It wasn’t until Feb. 10, when Oceanside Police obtained a warrant for cellphone tower records that they discovered the last ‘ping’ on John’s phone was in the mountains near San Jacinto, Banning and Beaumont. Armed with this information, they searched the database of 911 calls in that area. They found a call report from Jan. 5 by three men who had met Sturkie that day on the Black Mountain Truck Trail northwest of Idyllwild.
Earlier this week, search leader [a mountain rescue expert Cathy] Tarr spoke with one of the men who placed the 911 call. He and his friends went up the 7,000-foot mountain on Jan. 5 to do some off-roading in a new truck. Just past the Fuller Ridge campground, which is eight miles from the nearest paved road, Highway 243, they came upon Sturkie, whose truck was stuck on the trail.

# Dataset extract:

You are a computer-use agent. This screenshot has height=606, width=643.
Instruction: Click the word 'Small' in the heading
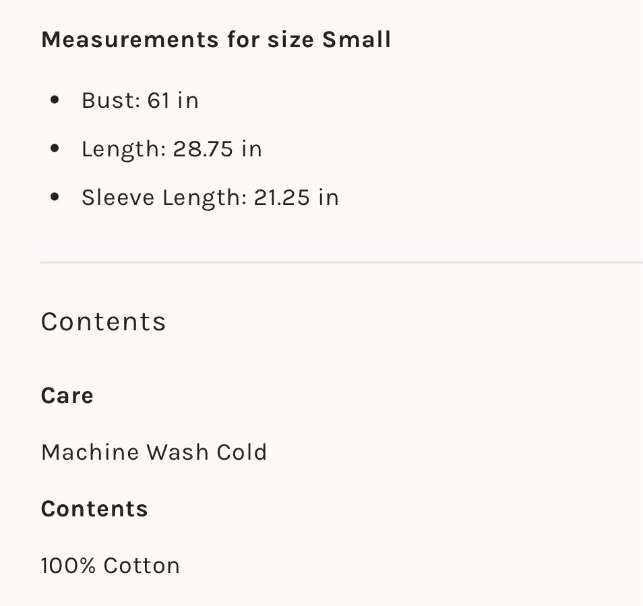click(357, 40)
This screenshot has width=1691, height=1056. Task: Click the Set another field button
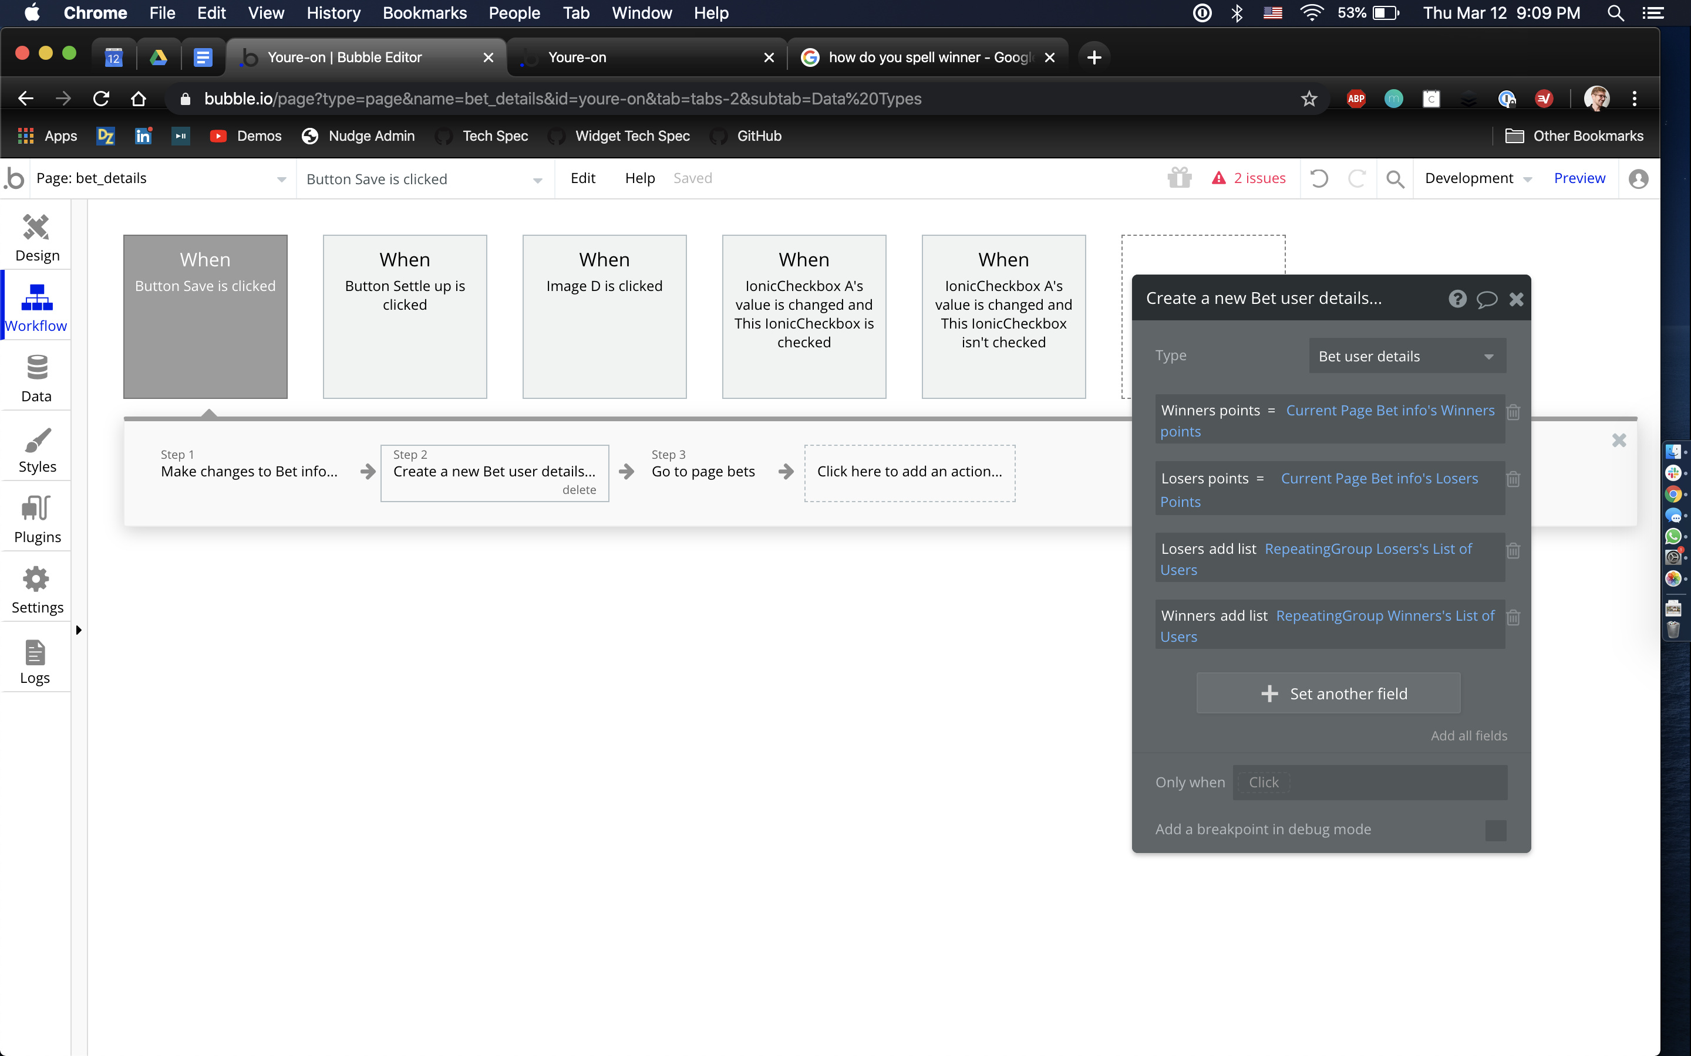click(x=1328, y=693)
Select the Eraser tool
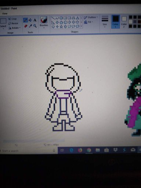141x188 pixels. point(25,26)
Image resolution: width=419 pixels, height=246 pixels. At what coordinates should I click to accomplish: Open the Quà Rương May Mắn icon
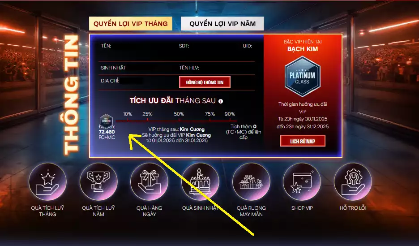pos(251,181)
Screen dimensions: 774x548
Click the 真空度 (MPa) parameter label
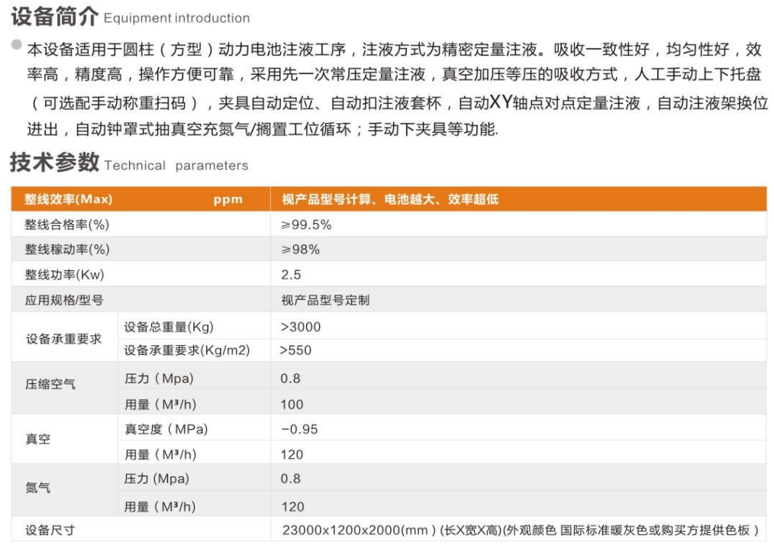(x=166, y=429)
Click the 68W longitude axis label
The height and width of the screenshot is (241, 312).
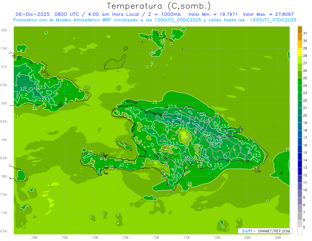click(278, 237)
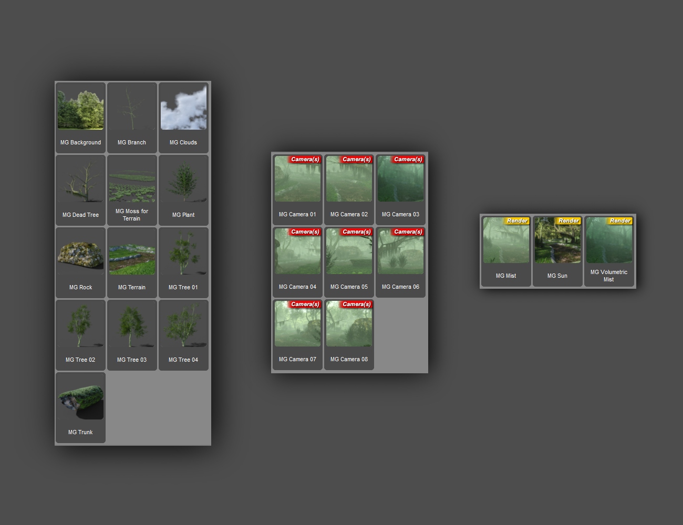
Task: Select MG Volumetric Mist render preset
Action: pyautogui.click(x=609, y=251)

# What you need to do:
1 – In the account of the search for Sturkie, what did Oceanside Police obtain a warrant for on Feb. 10?
2 – Continue the account of the search for Sturkie from its last sentence.
The lines are not needed for this work.

# Answer set:
1 – Cellphone tower records.

2 –
They helped Sturkie get his truck unstuck and the four men caravanned three miles further on the rough trail to a lower elevation,
where they stopped to shoot skeet and took a group photo. When they hit the trail’s end, they turned around to head back up the hill, but Sturkie’s tires couldn’t get traction and it got stuck four more times, Tarr said.
As they neared Fuller Ridge again, Sturkie’s truck got stuck again and was down to just 60 miles worth of gas. The men begged Sturkie to ride down the mountain with them because it was getting dark and snow was already falling.
Sturkie didn’t have a winter coat or any camping supplies, but he refused to leave his truck. When the men offered to alert a ranger to his whereabouts on their way out of the park, he told them he didn’t want anyone to know where he was, Tarr said.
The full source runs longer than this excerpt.